━━ ENTRIES SHOWN ━━

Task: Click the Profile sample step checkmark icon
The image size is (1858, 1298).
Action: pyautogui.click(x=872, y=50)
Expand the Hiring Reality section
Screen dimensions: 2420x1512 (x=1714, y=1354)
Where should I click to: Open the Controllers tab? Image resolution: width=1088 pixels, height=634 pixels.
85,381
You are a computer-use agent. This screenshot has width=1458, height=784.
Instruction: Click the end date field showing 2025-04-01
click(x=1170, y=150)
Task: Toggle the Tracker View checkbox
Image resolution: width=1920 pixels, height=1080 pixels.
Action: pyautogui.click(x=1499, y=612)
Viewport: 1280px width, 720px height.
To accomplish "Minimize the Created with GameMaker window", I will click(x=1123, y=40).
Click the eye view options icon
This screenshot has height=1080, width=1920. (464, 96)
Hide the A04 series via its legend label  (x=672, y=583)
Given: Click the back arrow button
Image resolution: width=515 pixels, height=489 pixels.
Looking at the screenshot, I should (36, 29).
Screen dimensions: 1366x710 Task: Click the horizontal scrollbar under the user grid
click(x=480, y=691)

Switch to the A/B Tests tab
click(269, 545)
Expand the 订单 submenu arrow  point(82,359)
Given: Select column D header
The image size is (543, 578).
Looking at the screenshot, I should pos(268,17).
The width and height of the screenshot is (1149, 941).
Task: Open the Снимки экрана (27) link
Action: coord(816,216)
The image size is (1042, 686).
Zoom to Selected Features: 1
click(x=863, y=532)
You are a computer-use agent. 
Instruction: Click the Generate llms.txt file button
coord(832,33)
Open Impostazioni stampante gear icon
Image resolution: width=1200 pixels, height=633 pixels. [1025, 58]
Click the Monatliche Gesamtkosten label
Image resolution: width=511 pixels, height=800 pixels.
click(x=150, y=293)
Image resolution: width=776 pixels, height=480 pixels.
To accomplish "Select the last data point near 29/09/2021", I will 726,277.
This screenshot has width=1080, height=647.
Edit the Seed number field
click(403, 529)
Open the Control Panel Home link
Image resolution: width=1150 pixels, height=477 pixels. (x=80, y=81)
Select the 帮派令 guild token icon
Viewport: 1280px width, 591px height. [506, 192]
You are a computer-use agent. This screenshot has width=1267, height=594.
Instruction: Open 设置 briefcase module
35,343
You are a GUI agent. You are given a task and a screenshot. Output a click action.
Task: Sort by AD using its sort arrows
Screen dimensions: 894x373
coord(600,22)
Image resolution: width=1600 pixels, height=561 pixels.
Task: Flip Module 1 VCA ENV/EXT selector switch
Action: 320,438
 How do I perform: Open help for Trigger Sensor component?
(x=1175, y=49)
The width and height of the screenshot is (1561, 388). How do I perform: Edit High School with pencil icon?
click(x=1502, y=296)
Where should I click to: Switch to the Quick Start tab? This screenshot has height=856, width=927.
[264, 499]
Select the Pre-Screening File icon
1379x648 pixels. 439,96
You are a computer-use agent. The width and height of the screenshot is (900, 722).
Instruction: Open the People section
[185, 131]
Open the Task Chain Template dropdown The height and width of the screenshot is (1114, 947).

━━━

**SHORT EXERCISE**
Rewrite the rows above, putting "Goal" in place of every "Instruction" and keeping all else the same.

**RESULT OF THE EXERCISE**
Task: Click the Profile sample step checkmark icon
The image size is (1858, 1298).
Action: pyautogui.click(x=872, y=50)
Expand the Hiring Reality section
Screen dimensions: 2420x1512 (x=1714, y=1354)
Where should I click to: Open the Controllers tab? Image resolution: width=1088 pixels, height=634 pixels.
85,381
You are a computer-use agent. This screenshot has width=1458, height=784.
Goal: Click the end date field showing 2025-04-01
click(x=1170, y=150)
Task: Toggle the Tracker View checkbox
Image resolution: width=1920 pixels, height=1080 pixels.
Action: pyautogui.click(x=1499, y=612)
Viewport: 1280px width, 720px height.
To accomplish "Minimize the Created with GameMaker window", I will click(x=1123, y=40).
Click the eye view options icon
This screenshot has height=1080, width=1920. (464, 96)
Hide the A04 series via its legend label  (x=672, y=583)
Given: Click the back arrow button
Image resolution: width=515 pixels, height=489 pixels.
Looking at the screenshot, I should (36, 29).
Screen dimensions: 1366x710 Task: Click the horizontal scrollbar under the user grid
click(x=480, y=691)

Switch to the A/B Tests tab
click(269, 545)
Expand the 订单 submenu arrow  point(82,359)
Given: Select column D header
The image size is (543, 578).
Looking at the screenshot, I should pos(268,17).
The width and height of the screenshot is (1149, 941).
Task: Open the Снимки экрана (27) link
Action: coord(816,216)
The image size is (1042, 686).
Zoom to Selected Features: 1
click(x=863, y=532)
You are a computer-use agent. 
Goal: Click the Generate llms.txt file button
coord(832,33)
Open Impostazioni stampante gear icon
Image resolution: width=1200 pixels, height=633 pixels. [1025, 58]
Click the Monatliche Gesamtkosten label
Image resolution: width=511 pixels, height=800 pixels.
click(x=150, y=293)
Image resolution: width=776 pixels, height=480 pixels.
To accomplish "Select the last data point near 29/09/2021", I will 726,277.
This screenshot has width=1080, height=647.
Edit the Seed number field
click(403, 529)
Open the Control Panel Home link
Image resolution: width=1150 pixels, height=477 pixels. (x=80, y=81)
Select the 帮派令 guild token icon
Viewport: 1280px width, 591px height. [506, 192]
You are a computer-use agent. This screenshot has width=1267, height=594.
Goal: Open 设置 briefcase module
35,343
You are a GUI agent. You are given a task and a screenshot. Output a click action.
Task: Sort by AD using its sort arrows
Screen dimensions: 894x373
coord(600,22)
Image resolution: width=1600 pixels, height=561 pixels.
Task: Flip Module 1 VCA ENV/EXT selector switch
Action: 320,438
 How do I perform: Open help for Trigger Sensor component?
(x=1175, y=49)
The width and height of the screenshot is (1561, 388). How do I perform: Edit High School with pencil icon?
click(x=1502, y=296)
Where should I click to: Switch to the Quick Start tab? This screenshot has height=856, width=927.
[264, 499]
Select the Pre-Screening File icon
1379x648 pixels. 439,96
You are a computer-use agent. The width and height of the screenshot is (900, 722).
Goal: Open the People section
[185, 131]
Open the Task Chain Template dropdown The height and width of the screenshot is (1114, 947).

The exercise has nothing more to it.